[Opening Input for this task section]

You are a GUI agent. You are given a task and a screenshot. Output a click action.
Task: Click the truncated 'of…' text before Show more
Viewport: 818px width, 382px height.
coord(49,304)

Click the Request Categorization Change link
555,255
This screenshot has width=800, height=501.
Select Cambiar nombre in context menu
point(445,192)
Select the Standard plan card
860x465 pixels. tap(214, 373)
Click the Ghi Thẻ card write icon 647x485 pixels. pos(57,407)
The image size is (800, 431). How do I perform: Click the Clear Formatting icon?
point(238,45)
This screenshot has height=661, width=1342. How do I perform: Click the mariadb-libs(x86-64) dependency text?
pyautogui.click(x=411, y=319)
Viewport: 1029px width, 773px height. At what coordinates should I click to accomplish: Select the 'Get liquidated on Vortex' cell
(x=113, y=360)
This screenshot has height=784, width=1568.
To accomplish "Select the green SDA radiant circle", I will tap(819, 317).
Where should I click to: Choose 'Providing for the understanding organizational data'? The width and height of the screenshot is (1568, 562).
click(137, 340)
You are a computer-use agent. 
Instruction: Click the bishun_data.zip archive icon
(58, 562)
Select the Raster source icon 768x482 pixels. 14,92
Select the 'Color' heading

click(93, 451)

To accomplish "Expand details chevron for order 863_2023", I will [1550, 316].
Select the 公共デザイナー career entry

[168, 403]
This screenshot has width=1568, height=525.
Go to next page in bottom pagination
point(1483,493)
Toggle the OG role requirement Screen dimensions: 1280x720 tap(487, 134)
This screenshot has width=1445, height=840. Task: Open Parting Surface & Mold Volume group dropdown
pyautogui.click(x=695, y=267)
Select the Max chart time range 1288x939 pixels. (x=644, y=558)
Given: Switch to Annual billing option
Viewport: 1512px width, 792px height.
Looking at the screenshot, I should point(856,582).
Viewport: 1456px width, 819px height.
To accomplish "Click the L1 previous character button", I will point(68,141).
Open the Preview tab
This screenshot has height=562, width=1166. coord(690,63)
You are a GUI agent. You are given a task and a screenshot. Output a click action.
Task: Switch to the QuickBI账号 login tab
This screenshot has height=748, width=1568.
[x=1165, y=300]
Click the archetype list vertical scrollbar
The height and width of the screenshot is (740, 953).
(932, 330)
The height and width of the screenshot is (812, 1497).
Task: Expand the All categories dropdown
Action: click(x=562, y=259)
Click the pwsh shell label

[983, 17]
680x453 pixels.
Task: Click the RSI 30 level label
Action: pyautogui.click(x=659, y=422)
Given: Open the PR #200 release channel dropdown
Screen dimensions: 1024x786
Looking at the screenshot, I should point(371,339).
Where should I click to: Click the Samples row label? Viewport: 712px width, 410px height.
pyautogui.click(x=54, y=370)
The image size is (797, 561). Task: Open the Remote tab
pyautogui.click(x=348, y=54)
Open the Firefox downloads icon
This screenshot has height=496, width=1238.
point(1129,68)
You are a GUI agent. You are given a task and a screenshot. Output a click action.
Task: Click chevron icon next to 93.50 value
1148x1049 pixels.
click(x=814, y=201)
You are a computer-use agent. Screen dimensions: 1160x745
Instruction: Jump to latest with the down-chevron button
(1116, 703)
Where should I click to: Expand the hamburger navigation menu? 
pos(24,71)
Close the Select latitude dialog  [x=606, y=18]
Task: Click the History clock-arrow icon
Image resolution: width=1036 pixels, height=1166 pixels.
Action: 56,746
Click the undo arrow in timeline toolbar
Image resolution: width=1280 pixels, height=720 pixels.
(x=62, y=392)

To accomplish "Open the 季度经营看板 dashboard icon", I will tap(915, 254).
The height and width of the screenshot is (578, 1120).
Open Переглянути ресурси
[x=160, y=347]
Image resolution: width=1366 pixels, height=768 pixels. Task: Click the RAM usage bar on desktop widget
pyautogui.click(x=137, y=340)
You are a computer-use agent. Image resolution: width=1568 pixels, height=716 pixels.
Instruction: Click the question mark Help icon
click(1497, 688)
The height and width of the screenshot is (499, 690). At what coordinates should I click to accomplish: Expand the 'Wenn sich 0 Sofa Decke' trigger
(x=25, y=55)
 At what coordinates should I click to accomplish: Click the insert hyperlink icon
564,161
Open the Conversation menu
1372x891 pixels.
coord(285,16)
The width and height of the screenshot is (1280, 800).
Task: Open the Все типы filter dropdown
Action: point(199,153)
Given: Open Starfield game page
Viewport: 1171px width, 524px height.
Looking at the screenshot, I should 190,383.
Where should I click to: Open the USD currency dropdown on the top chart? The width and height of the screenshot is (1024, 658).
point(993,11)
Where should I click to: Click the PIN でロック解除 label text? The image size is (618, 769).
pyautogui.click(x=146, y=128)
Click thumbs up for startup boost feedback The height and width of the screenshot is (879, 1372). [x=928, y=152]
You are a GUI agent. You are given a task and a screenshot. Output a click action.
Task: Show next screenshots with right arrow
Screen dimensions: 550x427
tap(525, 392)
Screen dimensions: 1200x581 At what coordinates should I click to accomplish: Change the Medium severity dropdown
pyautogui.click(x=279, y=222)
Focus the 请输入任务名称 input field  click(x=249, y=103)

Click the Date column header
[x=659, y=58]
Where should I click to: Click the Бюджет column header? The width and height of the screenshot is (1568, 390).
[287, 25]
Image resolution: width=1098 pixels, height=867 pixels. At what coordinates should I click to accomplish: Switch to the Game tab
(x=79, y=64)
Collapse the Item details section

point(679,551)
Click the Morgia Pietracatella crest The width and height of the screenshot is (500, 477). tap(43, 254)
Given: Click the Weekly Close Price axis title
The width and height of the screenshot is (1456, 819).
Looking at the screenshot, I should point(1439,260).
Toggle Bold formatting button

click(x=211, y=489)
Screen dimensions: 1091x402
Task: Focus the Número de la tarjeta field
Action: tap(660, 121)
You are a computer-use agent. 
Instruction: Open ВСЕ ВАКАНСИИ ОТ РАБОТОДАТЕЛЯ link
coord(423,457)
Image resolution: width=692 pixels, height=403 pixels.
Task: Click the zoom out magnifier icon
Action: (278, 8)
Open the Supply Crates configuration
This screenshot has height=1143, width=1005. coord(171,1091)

[Closing Input for this task section]

What is needed is the number of lines in the data that hold the word "Show", and nothing more.

Answer box
2